• _Task material_
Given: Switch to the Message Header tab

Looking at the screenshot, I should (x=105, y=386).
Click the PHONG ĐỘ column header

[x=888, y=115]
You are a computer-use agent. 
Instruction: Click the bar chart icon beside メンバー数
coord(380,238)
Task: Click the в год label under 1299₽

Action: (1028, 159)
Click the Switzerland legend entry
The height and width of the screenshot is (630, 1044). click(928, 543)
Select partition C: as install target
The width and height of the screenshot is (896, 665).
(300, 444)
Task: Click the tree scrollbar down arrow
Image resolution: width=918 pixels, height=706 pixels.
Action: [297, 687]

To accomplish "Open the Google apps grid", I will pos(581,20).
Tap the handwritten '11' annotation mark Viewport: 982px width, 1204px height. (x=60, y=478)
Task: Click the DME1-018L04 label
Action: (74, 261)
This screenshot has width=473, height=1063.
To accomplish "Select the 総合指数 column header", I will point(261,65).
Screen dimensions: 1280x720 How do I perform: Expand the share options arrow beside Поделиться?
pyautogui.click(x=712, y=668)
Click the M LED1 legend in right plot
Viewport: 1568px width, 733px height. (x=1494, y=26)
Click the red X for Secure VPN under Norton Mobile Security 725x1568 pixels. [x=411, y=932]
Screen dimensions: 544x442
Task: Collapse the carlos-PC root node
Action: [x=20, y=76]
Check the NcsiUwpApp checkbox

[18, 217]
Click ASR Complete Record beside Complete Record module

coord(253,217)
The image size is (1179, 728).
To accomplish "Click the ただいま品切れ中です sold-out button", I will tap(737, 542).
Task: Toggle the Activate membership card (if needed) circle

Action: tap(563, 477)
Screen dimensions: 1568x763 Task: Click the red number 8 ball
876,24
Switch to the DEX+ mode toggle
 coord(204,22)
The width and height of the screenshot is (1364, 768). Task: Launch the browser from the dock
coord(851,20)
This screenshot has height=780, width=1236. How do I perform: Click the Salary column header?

• _Exercise_
Count the lines in the material above where the string "accomplish" appears, then state only that count.

• _Answer area_
3